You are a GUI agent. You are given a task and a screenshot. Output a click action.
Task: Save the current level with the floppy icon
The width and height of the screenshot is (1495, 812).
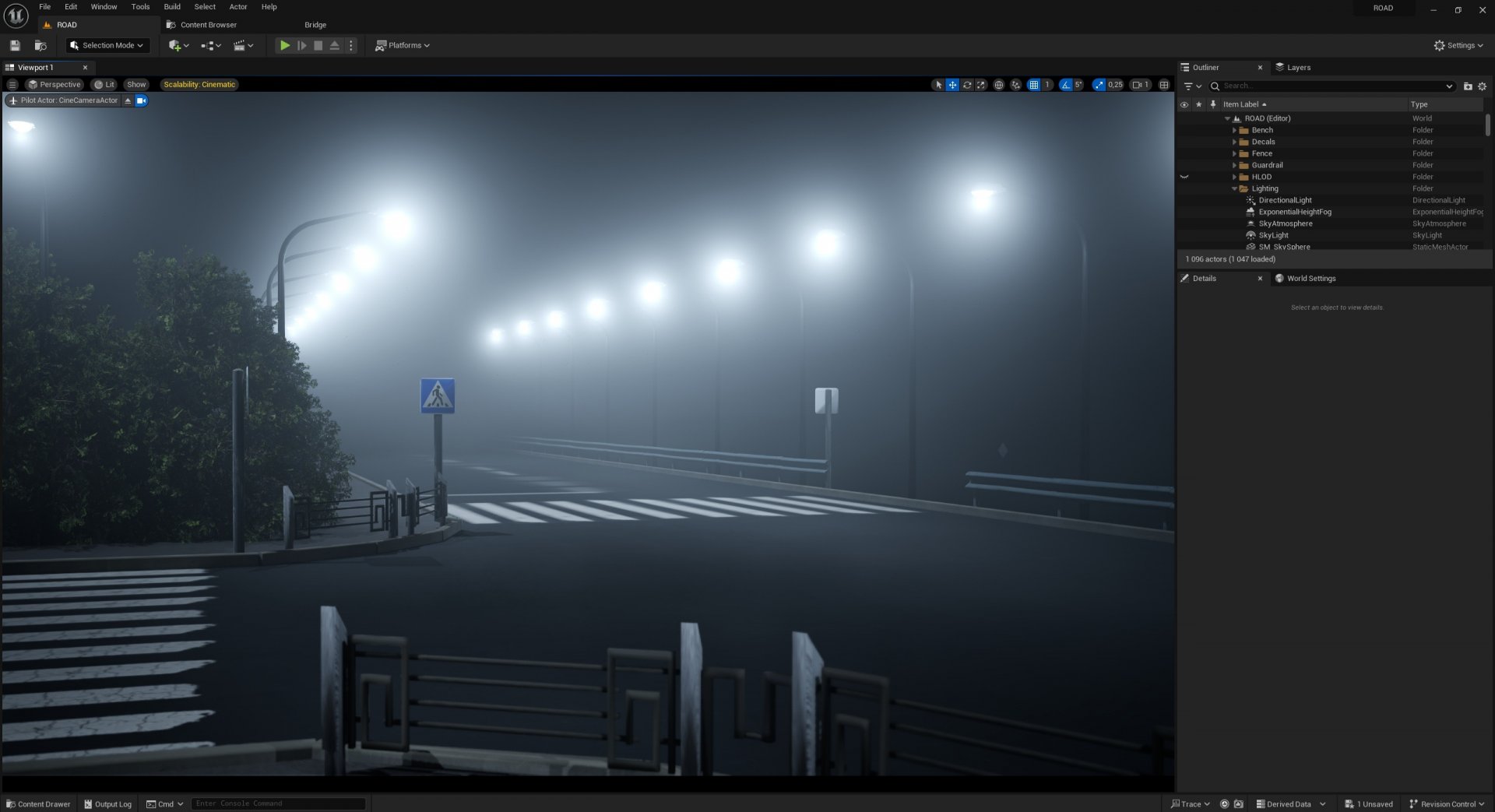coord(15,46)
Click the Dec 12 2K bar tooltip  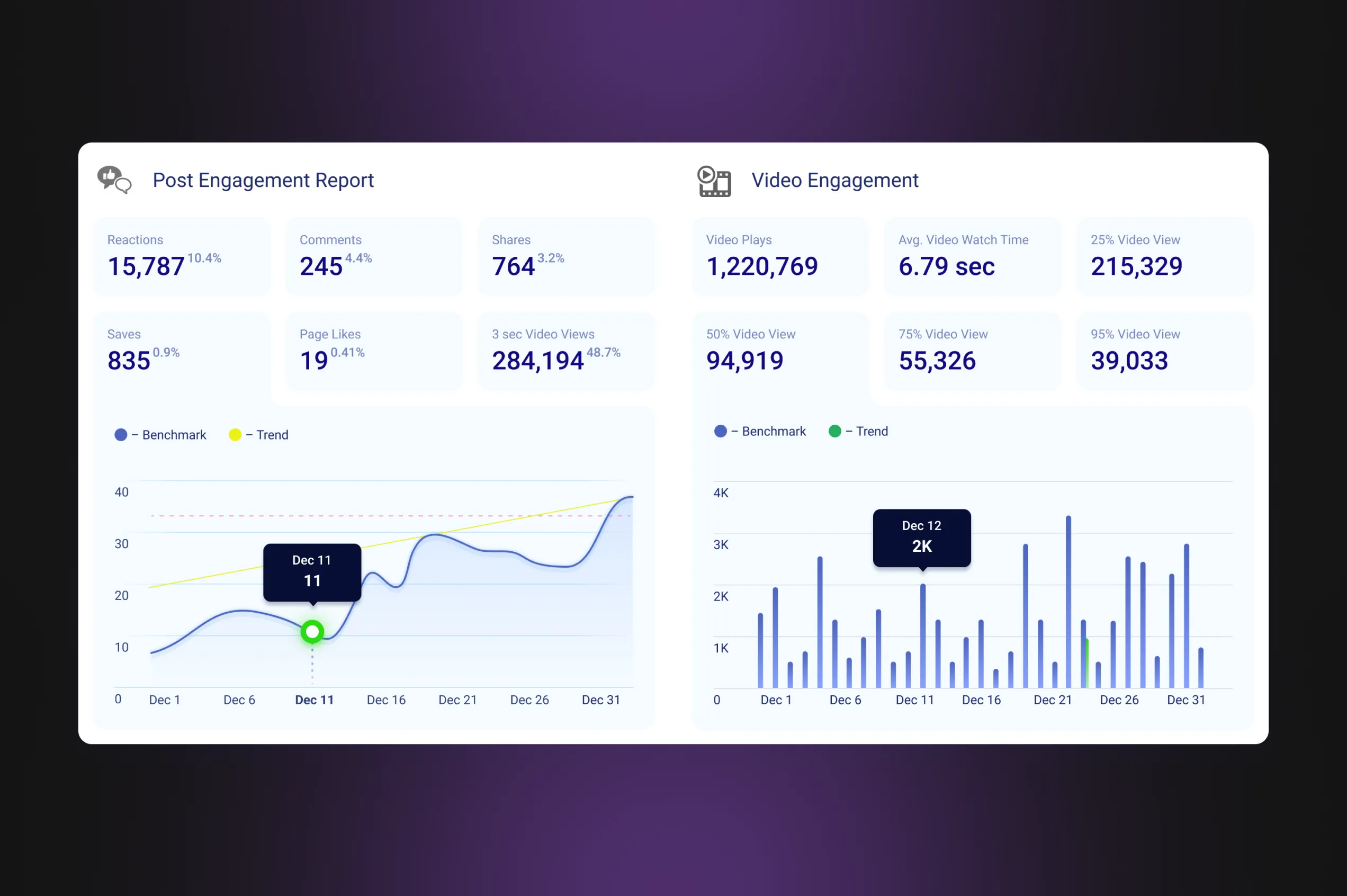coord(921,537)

● ● ● ●

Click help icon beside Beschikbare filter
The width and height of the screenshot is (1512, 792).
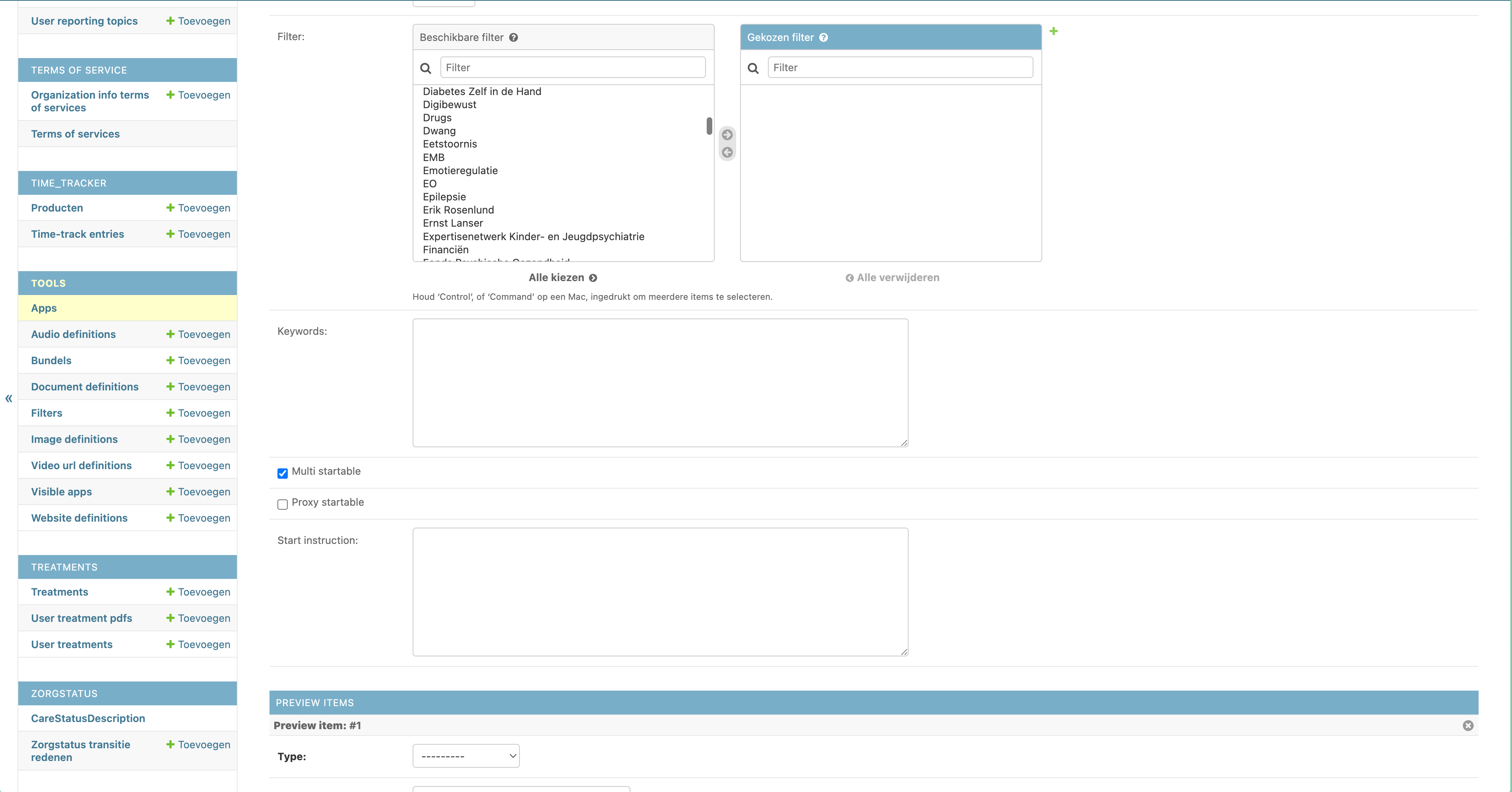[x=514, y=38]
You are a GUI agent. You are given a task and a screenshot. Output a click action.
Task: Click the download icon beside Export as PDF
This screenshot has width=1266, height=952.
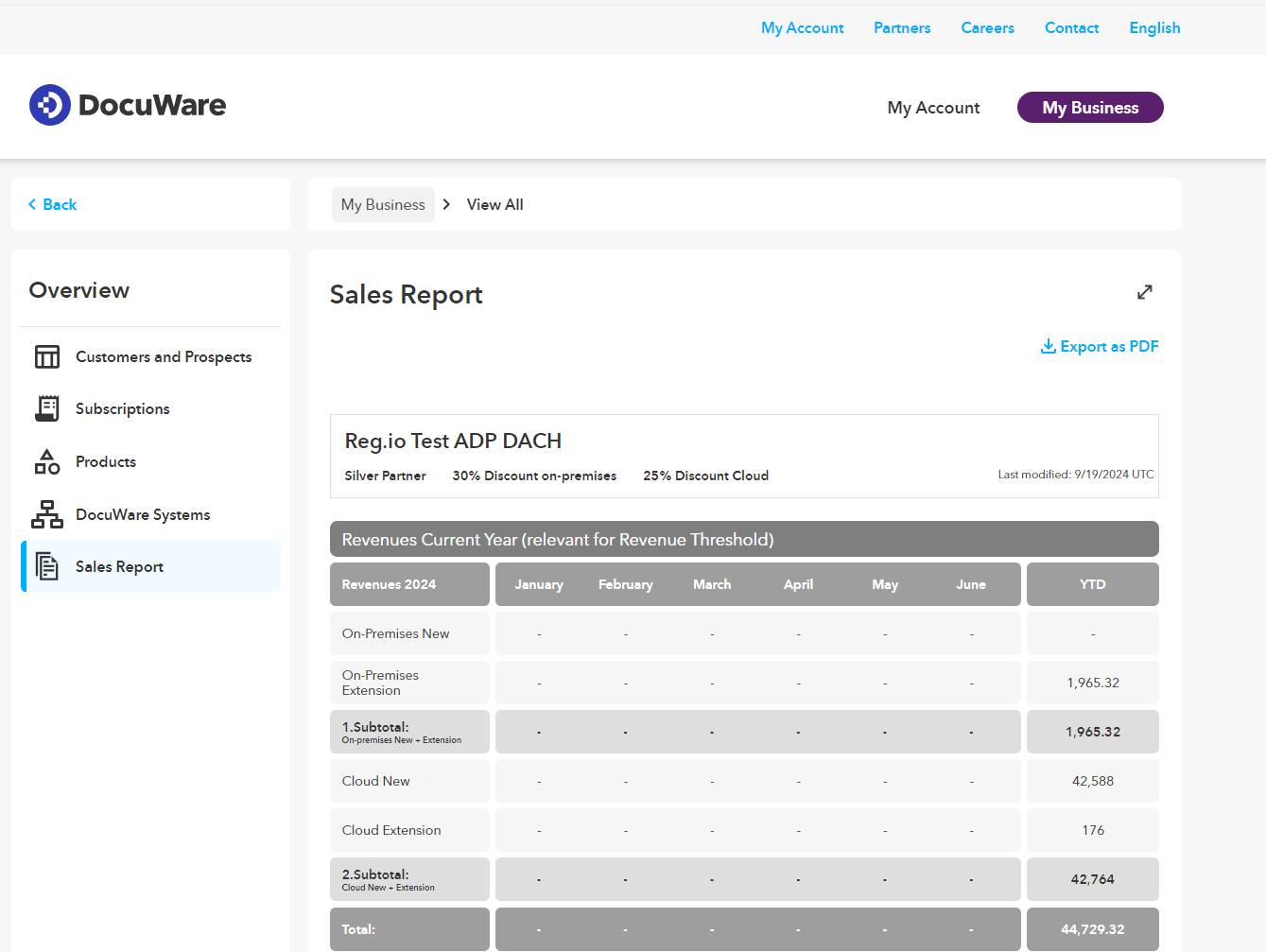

● ● ● ●

→ **Task description**: Can you give the lines between the one holding "Click help icon beside Beschikbare filter" and the one holding "This screenshot has width=1266, height=952.", inclusive, with every "icon" replaced by "button" and everything else unchanged? Leave the pictures out.

→ **Final result**:
Click help button beside Beschikbare filter
The width and height of the screenshot is (1512, 792).
[x=514, y=38]
You are a GUI agent. You are given a task and a screenshot. Output a click action.
Task: Click the download button beside Export as PDF
This screenshot has width=1266, height=952.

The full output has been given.